The REIT also stopped paying rent on its ground lease as of March, according to the company’s most recent quarterly filing with the U.S. Securities and Exchange Commission. In the filing, the company said the REIT was considering a “negotiated transfer” of the hotel to either its lender or the landlords.
The hotel is now valued at $61 million, less than 25 percent of its 2010 valuation of $246 million.

Struggling hotels are increasingly turning keys over to lenders as the pandemic continues to ravage the hospitality industry. A November report from Trepp found that the proportion of hotel loans in special servicing has remained above 25 percent. Meanwhile, hotels that have been reappraised since March have on average seen their values sliced by nearly 30 percent.

“Major players in the hotel segment have been forced to reassess the value of their properties and have shown an increasing willingness to give up ownership,” according to the Trepp report.

Noah Rosenblatt

Talking Manhattan on UrbanDigs.com
Staff member
when the tide goes out we see who is swimming naked. I expect more of these stories in 2021 as the insolvency phase of this process plays out. Never good to see, but is how the system gets purged so a reset can setup longer term sustainable recovery in the sector

David Goldsmith

All Powerful Moderator
Staff member
Novotel Times Square Hotel Closes Due to COVID-19
The Novotel New York Times Square hotel closed its doors permanently days before Christmas due to the coronavirus pandemic and laid off its entire staff, state records show.

The 480-room hotel at 226 West 52nd Street closed on Dec. 23, citing the “hotel owner’s decision to cancel the management contract” and cut its 225 employees, according to a state WARN Act notice made public on Wednesday.
A spokeswoman for Novotel’s manager, Accor did not respond to a request for comment. A spokeswoman for owner, Millennium & Copthorne Hotels, said in a statement late Wednesday night that it planned to later reopen the property as a hotel under its own M Social New York brand.
Paris-based hospitality giant Accor built the 35-story Novotel in 1984 and owned it until 2012, when it sold the spot to Apollo Global Management and Chartres Lodging Group for about $94 million, The Real Deal reported. As part of the deal, Accor stayed on as the manager and the new owners embarked on a $118 million renovation of the property.

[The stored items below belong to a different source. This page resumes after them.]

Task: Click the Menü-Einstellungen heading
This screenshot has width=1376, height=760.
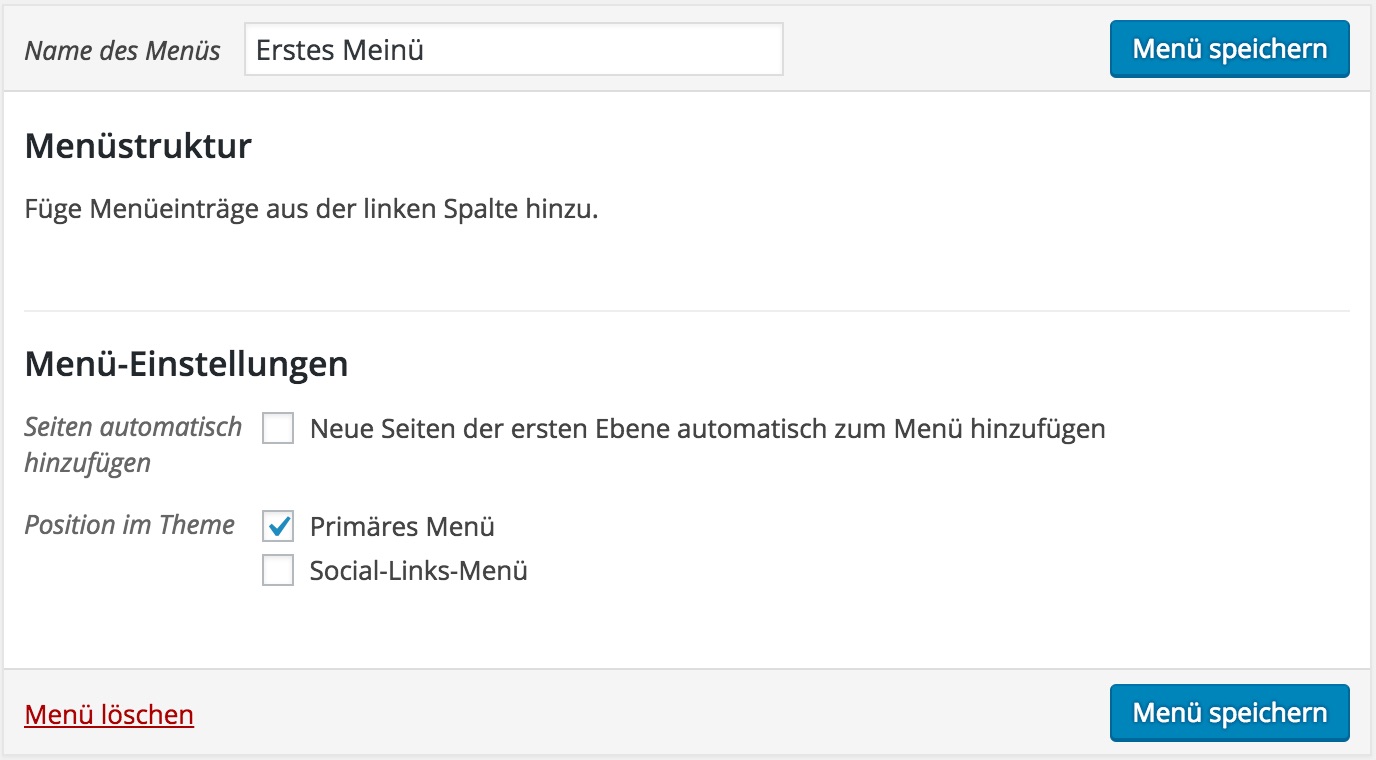Action: pos(186,363)
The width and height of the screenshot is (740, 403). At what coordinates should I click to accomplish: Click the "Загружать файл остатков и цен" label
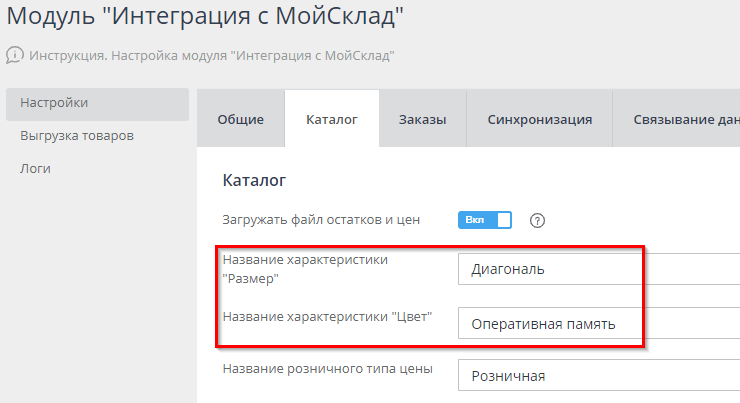pos(320,219)
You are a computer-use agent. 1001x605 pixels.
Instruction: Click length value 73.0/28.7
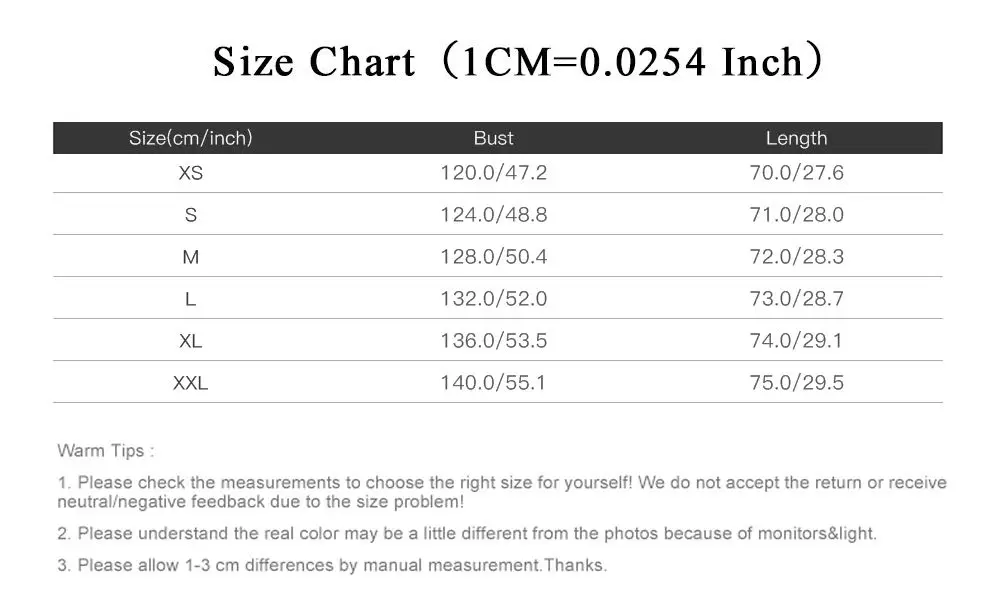[x=797, y=299]
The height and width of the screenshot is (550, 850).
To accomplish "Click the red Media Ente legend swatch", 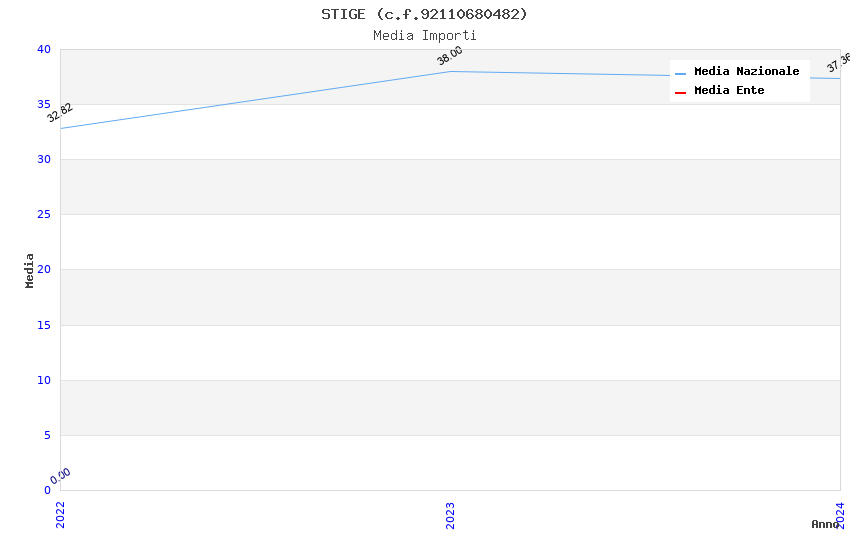I will [681, 92].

Apollo and Chartres sold the hotel two years later to London-based Millennium & Copthorne Hotels for $273.6 million in an all-cash deal, with Accor remaining on as the manager, Commercial Observer previously reported.
As the coronavirus pandemic kept travelers confined to their homes, the Novotel first shuttered its doors on March 15 and furloughed 137 of its workers, according to the WARN Act filing. It later laid off eight employees in July.
The Novotel joins a growing number of hotels around Manhattan that have permanently shuttered due to COVID-19. In September, the 44-story Hilton Times Square closed, and the next month, the landmarked Roosevelt Hotel in Midtown did the same.
As of September 2020, the latest numbers available, 58 percent of Manhattan’s 129,000 hotel rooms were still closed with 2,700 expected never to reopen, according to a report from PricewaterhouseCoopers.

Hotel occupancy fell to 32.5 percent for the week ending on Dec. 26, its lowest level since early May, and a 33 percent drop from the same time in 2019, according to STR.
The city went through a hotel building boom in recent years — growing from about 97,500 rooms in 2015 to about 138,000 before COVID hit — leaving many concerned about what will become of the large, empty buildings once closed.
“They employ lots of people, and they are a big part of our economy,” Councilman Keith Powers, whose district includes hotel hot spot Midtown, previously told CO. “They’re a foothold to the middle class for many New Yorkers. They’re a sector we rely on.”
Update: This story has been updated with a statement from owner Millennium & Copthorne Hotels saying it will reopen the hotel under a new brand.

John Walkup

Talking Manhattan on UrbanDigs.com
From the article: "A deluxe king room at the Penn Plaza Marriott now asks $89 a night, according to Expedia." Have to think this won't last long and that the 'special situations' folks are standing by.